One reason he has scheduled the March 19 showing at Sugar Bay is to accommodate an East End audience. "For those who say the Reichhold is too far away, let's take that excuse away," he says. But the resort theater seats only 112 people, "so we may end up having another showing at the Reichhold, too," he adds.
The society would bring in "culturally diverse and artistically significant" films and would seek to "create a forum for greater understanding and tolerance in our communities, with film as the catalyst," while providing "an educational platform for our kids," according to a draft mission statement. Foster would like, for example, to involve the local East Indian community, as India is a world center of filmmaking. "I've been in touch with people in Calcutta, and they are going to send me some films to review," he says.
Foster envisions the Reichhold Center as the primary exhibition venue but also aims to develop a permanent facility housing a film, video and book rental library as well as space for screenings, discussions and workshops. Plus, he says, next year's festival "will need as much help as it can get in terms of funding and community support."
Having come aboard in the final months before the first festival, he moved in as the prime mover behind the scenes with the departure of Reichhold technical director Tony Caparelli a month before the event. He's already working on plans for "the second annual," and envisions a different cultural focus each evening — "an India night, a Latin night and the like, with a documentary, shorts, a feature film, and cultural foods."
CINEMA SUNDAYS' MAY STAY ON: Meantime, Foster says there is talk in-house of extending the Reichhold's "Cinema Sundays" programing beyond the scheduled stop date of March 26. There's patron interest, he says, noting that last weekend's turnout for the also Oscar-nominated Buena Vista Social Club was strong, but money is an issue.
Rental for 35mm films that aren't in demand "you can sometimes get for a couple hundred bucks, maybe $300 to $350 average," he says. "But as soon as they make the headlines, the price soars — the universal number seems to be 750 bucks." Air parcel delivery and insurance can run another $250, he adds, and if it's a two-reel film, "you're already talking $500 on top of the rental fee." The good news is that, having rented a film and shown it once, a presenting organization can show it additional times just for a percentage of the gate — which is why and how he is bringing Singing in Strings back to the territory.
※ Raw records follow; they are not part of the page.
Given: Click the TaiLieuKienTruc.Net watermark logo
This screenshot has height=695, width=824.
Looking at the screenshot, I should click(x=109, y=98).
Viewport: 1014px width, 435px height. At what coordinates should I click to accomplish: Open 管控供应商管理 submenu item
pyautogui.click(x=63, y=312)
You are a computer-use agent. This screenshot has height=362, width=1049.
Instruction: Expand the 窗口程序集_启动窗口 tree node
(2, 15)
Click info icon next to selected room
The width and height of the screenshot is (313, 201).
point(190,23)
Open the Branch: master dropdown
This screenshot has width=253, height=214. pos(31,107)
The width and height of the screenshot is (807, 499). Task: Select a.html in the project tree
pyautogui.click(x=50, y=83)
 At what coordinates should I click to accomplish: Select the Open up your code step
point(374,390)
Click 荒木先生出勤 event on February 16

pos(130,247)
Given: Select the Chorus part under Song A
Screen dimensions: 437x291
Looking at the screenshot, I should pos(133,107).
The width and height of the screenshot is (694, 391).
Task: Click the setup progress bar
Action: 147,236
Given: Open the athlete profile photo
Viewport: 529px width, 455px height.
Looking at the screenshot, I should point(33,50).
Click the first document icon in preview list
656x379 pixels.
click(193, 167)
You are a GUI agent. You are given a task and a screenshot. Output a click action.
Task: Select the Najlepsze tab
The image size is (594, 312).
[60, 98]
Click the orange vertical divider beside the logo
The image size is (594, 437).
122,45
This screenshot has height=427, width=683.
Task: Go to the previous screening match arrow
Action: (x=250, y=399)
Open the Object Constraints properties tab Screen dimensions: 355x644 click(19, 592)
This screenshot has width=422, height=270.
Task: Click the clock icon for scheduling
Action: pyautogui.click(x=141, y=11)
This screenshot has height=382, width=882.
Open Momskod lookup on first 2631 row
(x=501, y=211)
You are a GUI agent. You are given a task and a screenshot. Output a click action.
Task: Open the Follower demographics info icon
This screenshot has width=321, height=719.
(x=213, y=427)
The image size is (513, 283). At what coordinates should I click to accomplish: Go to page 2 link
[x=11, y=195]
SINGERS GOT FRIENDS: It's spring concert time this weekend for the St. John Singers, and this time the group has invited three friends to join in song and an organist to be their accompanist. As usual, there will be performances both at home on St. John and across the waters on St. Thomas.
The guest artists are Las Tres Amigas — Wendy Joseph, Sandraann Massac and Jacqueline Bergland — and organist Albert Lynch. While the trio is mainly known as the V.I. Carnival calypso chorus and the singers in the band, the women are all classically trained musicians, and the group — under the direction of John Cahill, who also conducts the Singers — has performed classical and sacred works.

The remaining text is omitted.